SUPPLIED ENTRIES:
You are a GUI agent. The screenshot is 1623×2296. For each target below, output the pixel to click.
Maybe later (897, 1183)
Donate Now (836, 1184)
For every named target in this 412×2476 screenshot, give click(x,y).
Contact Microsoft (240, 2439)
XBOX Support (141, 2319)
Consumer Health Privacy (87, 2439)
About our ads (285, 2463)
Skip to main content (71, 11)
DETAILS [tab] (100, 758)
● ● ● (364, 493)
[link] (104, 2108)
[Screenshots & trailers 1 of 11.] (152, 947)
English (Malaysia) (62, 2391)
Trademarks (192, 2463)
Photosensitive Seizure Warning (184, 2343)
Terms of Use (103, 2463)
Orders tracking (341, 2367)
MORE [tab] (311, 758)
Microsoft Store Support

TASK STATEMENT: Your job is to output all of the material exactly.

OUTPUT:
You are a GUI agent. The screenshot is 1623×2296. For each target below, output the pixel to click.
Maybe later (897, 1183)
Donate Now (836, 1184)
For every named target in this 412×2476 screenshot, give click(x,y).
Contact Microsoft (240, 2439)
XBOX Support (141, 2319)
Consumer Health Privacy (87, 2439)
About our ads (285, 2463)
Skip to main content (71, 11)
DETAILS [tab] (100, 758)
● ● ● (364, 493)
[link] (104, 2108)
[Screenshots & trailers 1 of 11.] (152, 947)
English (Malaysia) (62, 2391)
Trademarks (192, 2463)
Photosensitive Seizure Warning (184, 2343)
Terms of Use (103, 2463)
Orders tracking (341, 2367)
MORE [tab] (311, 758)
Microsoft Store Support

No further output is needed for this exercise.